その後、市川と美優は携帯番号やメールアドレスを交換し、「お互い何かあったらすぐに連絡」という約束を取り決めてから別れたのだった。
玄関のデジタル時計は17時02分を表示している。日差しも陰り、いつの間にかロビーの人気もほとんどなくなっていた。
(帰るか)
「うん」
そんなロビーを見渡しながら、市川と春馬は家に帰ることを決断する。結局、二人の願望は叶わなかったが、そのかわり美優という強力な助っ人を得る事ができたため、今日のところは名誉ある撤退といったところだろうか。
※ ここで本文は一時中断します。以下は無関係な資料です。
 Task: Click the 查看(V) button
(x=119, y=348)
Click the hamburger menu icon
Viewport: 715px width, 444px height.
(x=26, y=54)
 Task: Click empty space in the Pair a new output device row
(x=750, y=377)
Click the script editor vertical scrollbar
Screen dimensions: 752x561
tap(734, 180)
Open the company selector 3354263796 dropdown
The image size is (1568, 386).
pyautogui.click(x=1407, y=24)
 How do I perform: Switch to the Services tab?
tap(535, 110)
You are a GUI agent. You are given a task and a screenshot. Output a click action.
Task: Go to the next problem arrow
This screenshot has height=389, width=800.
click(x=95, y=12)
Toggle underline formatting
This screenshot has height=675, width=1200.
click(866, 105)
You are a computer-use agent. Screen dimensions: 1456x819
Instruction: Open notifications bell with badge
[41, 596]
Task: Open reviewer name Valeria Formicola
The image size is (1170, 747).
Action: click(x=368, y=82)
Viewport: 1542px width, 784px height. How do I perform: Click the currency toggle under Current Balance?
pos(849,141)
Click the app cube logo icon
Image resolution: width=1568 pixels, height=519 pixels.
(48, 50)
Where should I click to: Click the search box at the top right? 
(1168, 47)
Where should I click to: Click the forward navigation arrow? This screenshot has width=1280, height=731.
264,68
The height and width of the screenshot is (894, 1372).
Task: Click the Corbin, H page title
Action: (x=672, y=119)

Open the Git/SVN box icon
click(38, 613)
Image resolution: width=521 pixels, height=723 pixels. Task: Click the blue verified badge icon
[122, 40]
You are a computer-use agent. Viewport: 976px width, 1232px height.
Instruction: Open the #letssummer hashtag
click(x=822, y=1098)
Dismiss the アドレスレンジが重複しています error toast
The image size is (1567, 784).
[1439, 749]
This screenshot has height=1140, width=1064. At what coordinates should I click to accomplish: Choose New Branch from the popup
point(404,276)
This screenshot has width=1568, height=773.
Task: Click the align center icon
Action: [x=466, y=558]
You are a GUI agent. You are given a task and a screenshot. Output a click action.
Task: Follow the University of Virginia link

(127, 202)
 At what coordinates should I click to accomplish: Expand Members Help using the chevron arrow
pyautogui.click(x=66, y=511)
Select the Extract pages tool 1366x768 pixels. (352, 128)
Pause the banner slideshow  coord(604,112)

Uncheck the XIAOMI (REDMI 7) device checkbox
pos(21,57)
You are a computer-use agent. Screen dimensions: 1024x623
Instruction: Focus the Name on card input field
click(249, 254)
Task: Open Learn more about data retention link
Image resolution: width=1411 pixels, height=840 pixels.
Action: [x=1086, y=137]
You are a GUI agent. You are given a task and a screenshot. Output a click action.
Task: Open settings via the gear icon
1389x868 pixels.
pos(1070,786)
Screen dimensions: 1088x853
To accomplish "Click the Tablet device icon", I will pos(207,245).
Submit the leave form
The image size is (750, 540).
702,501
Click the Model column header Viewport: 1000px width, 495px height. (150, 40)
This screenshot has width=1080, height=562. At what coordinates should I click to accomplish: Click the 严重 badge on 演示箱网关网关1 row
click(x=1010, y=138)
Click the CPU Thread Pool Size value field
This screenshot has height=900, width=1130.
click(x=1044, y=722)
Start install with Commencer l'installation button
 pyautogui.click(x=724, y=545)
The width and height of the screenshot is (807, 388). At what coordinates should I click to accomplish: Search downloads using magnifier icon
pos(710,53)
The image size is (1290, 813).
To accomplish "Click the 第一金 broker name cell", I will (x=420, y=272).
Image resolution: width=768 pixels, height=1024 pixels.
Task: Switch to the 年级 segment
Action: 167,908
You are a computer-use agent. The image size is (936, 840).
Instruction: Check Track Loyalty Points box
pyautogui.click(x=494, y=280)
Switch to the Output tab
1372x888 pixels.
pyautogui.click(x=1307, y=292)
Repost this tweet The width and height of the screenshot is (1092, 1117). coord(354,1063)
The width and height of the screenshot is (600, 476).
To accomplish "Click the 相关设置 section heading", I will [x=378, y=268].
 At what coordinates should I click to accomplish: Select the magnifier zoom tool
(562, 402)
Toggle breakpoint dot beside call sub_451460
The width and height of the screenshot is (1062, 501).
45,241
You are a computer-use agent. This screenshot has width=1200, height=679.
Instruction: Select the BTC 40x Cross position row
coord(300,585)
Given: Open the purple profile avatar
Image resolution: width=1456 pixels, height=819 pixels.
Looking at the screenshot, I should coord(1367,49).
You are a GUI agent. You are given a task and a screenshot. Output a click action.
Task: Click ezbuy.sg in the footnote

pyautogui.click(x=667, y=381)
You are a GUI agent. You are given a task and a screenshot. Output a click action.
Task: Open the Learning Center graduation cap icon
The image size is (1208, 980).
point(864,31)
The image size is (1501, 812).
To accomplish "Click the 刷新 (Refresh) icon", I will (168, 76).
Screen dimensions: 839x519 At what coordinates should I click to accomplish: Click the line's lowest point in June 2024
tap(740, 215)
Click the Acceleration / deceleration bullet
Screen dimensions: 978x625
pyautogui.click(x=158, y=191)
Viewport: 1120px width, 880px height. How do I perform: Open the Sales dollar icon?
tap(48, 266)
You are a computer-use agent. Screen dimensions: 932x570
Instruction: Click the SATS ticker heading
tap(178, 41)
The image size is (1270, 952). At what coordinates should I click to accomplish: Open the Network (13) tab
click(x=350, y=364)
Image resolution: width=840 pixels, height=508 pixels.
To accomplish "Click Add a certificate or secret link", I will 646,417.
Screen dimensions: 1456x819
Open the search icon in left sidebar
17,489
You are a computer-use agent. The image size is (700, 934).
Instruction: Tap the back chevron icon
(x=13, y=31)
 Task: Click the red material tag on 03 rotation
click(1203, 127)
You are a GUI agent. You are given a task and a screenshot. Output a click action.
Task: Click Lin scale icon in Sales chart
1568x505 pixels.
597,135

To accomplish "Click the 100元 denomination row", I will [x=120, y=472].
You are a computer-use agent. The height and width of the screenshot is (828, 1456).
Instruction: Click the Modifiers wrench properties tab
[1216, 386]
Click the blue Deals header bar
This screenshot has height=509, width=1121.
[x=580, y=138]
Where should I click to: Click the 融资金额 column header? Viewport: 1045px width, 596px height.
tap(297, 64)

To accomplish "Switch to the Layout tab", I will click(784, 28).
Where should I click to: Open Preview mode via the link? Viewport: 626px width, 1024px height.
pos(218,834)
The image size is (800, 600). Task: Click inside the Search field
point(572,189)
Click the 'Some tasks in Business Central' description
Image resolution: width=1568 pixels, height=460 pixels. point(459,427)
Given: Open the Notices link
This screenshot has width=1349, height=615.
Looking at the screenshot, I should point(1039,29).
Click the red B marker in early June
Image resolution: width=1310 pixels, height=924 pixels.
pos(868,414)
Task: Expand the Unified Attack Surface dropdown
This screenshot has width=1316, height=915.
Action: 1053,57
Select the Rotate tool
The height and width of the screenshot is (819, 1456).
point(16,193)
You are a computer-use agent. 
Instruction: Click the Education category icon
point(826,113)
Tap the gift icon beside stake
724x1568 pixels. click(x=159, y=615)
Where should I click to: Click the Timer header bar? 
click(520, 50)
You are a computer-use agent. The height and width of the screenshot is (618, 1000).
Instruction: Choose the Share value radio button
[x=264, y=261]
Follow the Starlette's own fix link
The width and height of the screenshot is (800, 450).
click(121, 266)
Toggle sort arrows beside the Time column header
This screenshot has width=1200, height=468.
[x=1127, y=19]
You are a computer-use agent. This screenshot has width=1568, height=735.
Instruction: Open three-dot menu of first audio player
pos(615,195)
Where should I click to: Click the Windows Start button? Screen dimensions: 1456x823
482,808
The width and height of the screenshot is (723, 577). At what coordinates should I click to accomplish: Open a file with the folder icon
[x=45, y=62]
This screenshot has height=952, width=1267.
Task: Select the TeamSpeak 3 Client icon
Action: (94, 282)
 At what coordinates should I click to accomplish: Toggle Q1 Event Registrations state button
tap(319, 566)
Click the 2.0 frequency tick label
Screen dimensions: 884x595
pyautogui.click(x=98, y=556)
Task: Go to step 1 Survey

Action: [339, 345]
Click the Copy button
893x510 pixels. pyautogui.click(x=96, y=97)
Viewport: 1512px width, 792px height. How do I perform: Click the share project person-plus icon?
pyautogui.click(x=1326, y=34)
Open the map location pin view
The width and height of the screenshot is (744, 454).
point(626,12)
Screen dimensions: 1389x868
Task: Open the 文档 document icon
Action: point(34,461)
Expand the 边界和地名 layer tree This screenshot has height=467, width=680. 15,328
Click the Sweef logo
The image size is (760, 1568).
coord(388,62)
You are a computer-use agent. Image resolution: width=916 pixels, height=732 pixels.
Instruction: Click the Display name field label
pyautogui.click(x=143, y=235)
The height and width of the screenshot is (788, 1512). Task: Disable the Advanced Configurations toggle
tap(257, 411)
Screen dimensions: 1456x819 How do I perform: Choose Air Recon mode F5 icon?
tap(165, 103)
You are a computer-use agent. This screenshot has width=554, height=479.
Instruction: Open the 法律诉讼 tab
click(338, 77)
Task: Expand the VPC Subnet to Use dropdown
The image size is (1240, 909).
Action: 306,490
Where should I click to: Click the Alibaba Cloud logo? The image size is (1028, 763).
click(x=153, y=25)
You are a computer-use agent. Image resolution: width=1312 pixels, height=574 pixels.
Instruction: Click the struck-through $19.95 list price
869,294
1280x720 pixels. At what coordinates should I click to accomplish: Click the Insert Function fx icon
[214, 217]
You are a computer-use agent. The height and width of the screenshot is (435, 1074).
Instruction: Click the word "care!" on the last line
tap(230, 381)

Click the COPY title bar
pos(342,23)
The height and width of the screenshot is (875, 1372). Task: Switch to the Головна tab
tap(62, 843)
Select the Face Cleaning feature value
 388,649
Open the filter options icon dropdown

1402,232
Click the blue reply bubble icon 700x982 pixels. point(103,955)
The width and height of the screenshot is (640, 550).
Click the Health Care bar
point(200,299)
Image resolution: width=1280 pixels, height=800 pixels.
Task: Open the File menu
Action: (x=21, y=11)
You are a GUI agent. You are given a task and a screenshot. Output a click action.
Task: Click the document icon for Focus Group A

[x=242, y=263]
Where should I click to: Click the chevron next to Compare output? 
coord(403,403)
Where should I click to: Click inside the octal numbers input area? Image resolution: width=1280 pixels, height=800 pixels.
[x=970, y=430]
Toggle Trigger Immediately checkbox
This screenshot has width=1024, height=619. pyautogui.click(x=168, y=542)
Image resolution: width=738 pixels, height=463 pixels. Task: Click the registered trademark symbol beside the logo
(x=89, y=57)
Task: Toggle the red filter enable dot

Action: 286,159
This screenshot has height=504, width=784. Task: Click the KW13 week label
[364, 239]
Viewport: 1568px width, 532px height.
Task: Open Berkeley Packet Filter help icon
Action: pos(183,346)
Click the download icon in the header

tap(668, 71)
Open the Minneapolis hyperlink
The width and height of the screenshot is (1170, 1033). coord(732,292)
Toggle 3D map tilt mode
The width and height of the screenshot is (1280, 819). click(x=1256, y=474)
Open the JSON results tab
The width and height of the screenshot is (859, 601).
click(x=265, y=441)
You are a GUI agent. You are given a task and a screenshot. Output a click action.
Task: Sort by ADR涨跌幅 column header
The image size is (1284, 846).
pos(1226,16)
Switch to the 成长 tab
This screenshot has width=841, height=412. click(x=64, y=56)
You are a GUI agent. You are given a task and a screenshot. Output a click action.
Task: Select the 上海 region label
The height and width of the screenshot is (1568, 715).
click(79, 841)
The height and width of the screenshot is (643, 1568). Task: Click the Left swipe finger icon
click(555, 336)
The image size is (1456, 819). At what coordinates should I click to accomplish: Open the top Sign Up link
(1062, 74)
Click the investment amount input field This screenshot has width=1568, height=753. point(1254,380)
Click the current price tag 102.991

市川は二重の自動ドアを通り抜けて外に出ると、傾きかけた太陽を背に自宅の方へと歩き出した。
春馬は思う。
(しばらく市川と生きるしかないか……)
明日からは学校、たぶん病院にはしばらく来られないだろう。とすれば、自分の体に戻るのもだいぶ先の話となる。
(仕方ない、我慢するか)
道を進んでいく市川の視界を眺めながら、春馬はそう覚悟を決めたのだった。
……しかし、春馬は「市川と生きる」ということがどれほど大変か、すぐに思い知らされることになる。
(……い、市川、ニュースでも、見ないか?)
「…………」
(今夜サッカー、ワールドカップ予選だけど、それはぁ見るよな?)
「…………」
市川は家に帰った直後から薄暗い自分の部屋であるものを夢中で観続けている。春馬の要望に応える様子はまったくない。
「…………」
市川が夢中で観続けているもの、それはオタク界では有名の萌え系アニメだった。普段大人しい黒縁眼鏡の女子高生が、悪魔に取り憑かれた他の生徒を救うために美少女戦士に変身して戦うという陳腐な内容の。
もちろん春馬はそんなものにまったく興味がない。今日のニュースやスポーツの方がずっと気になる。が、市川が観る以上、春馬も強制的にそのアニメを観ざるを得ないのだ。
(……ある意味拷問だな、これ)
「ダンダダンダダンダダンダダンダン、タララタララタララタララダンダン……」
という妙に耳に残る女子高生の変身シーンのメロディーを聞きながら、春馬はそう嘆くのだった……。